Священник говорит о тебе, как о старой знакомой, и, наверное, у него есть на это причины. Может, к старости ты начала посещать церковь, ходить по воскресеньям к мессе, исповедоваться и принимать причастие, может, даже читала с соседками розарий[23]. Может, он знает тебя лучше, чем я. А я тогда, наверное, знаю хуже всех. Говорит, ты была доброй женщиной, и теперь Господь во славе Своей призвал тебя на небо, где ты пребудешь вместе со всеми святыми и ангелами. Но, даже будучи чужаком, я уверен, что тебе не было дела до ангелов, святых и рая – тебе было хорошо здесь, в переулке, в своей комнатке, среди певучей речи соседей. Не для того ты готовила дженовезе, чтобы назавтра отправиться к святым и их славе! Но смерть коварна и всесильна, она загоняет людей в паутину привычек, маловерия, пороков. Каждый из нас пестует собственный способ её избежать – и ошибается. Ошибается, считая, что не умрёт, приготовив на завтра дженовезе. Ошибается, сбежав в другой город в поисках иной судьбы. Ошибается, надеясь, что музыка его защитит. Спасения нет: смерть заберёт всех без разбору. Может, я и сам приехал сюда, чтобы умереть – от страха, от жары… или от тоски.

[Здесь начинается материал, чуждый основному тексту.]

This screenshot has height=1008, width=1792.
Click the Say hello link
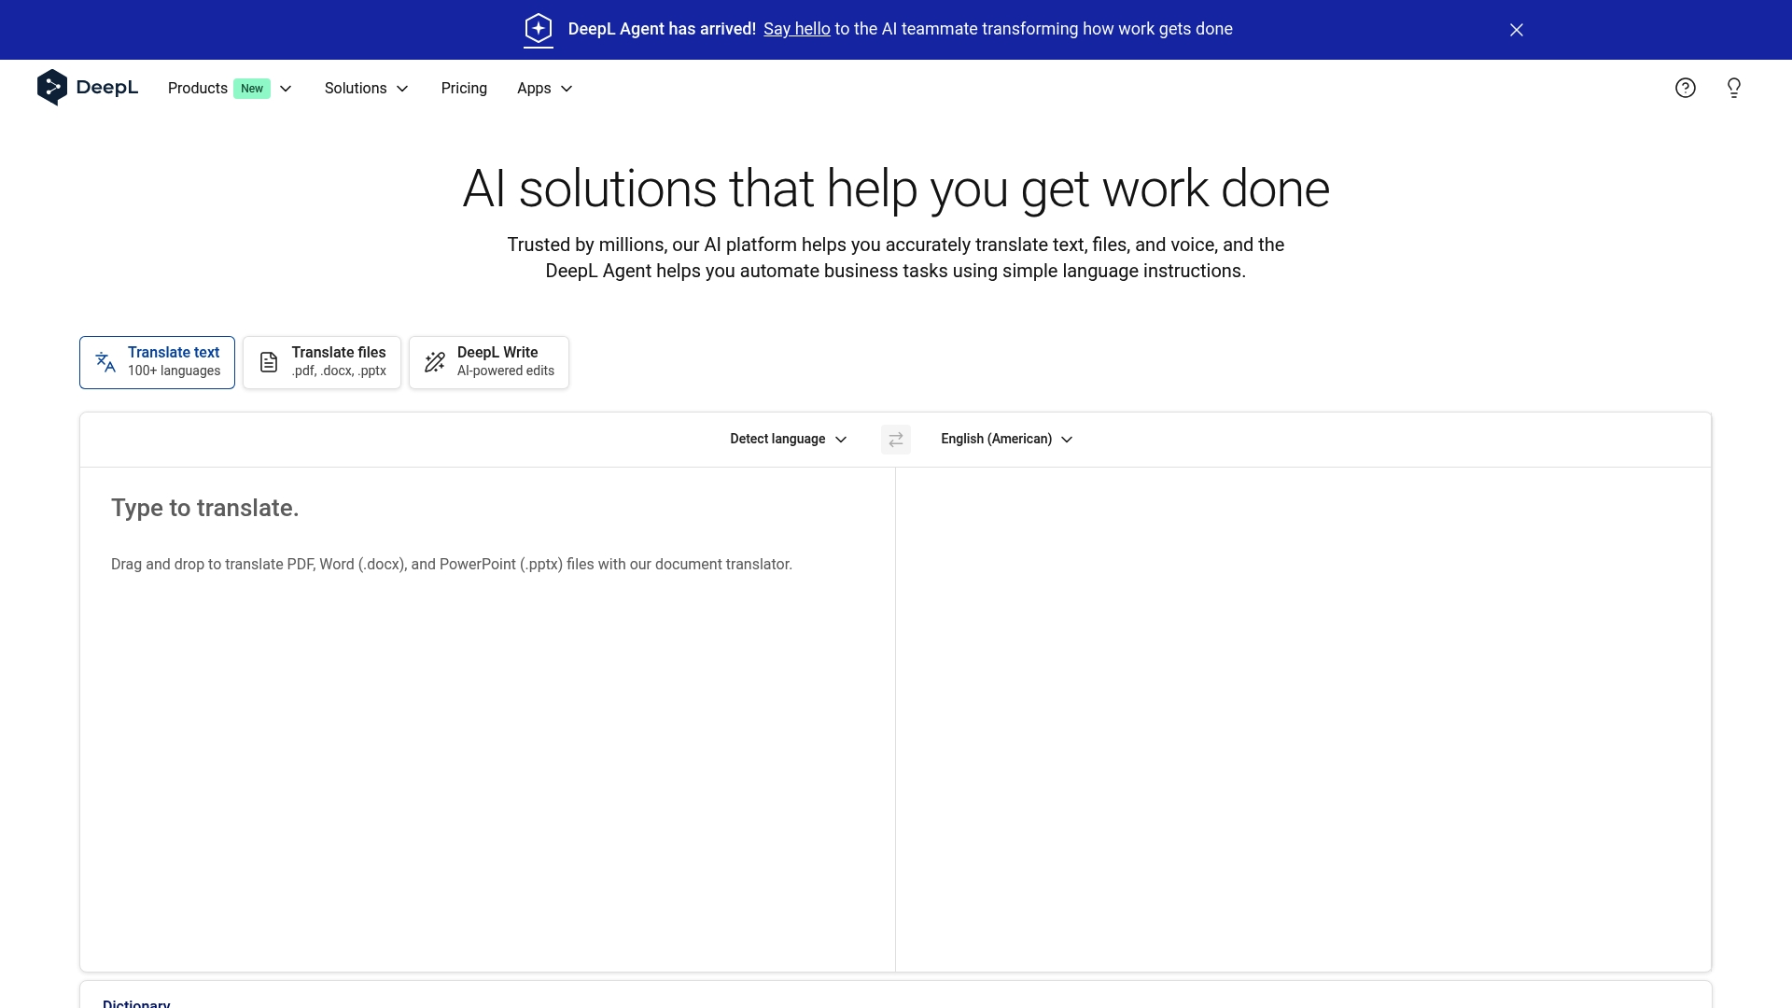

Мне хочется кричать, но изо рта не вырывается ни звука, а если заставить себя вскрикнуть, тотчас ручьём хлынут слёзы. Священник велит нам садиться – и мы садимся, вставать – мы встаём: совсем как учёная обезьянка у того старика на Ретифило. Потом он подзывает нас принять причастие, и многие, поднявшись с деревянных скамей, выстраиваются в очередь, хотя, например, косматый старик с дёргающимся глазом остаётся сидеть. Я тем временем разглядываю картину, изображающую смерть святой, чьи алые губы ярко выделяются на бледном лице. Она вовсе не похожа на умирающую – скорее, на очаровательную девушку, которая собирается на праздник. А поскольку подойти и взглянуть на тебя духу мне не хватает, я пытаюсь представить, что святая на картине – это ты, лежащая в гробу: умиротворённая, с тщательно убранными под платок волосами.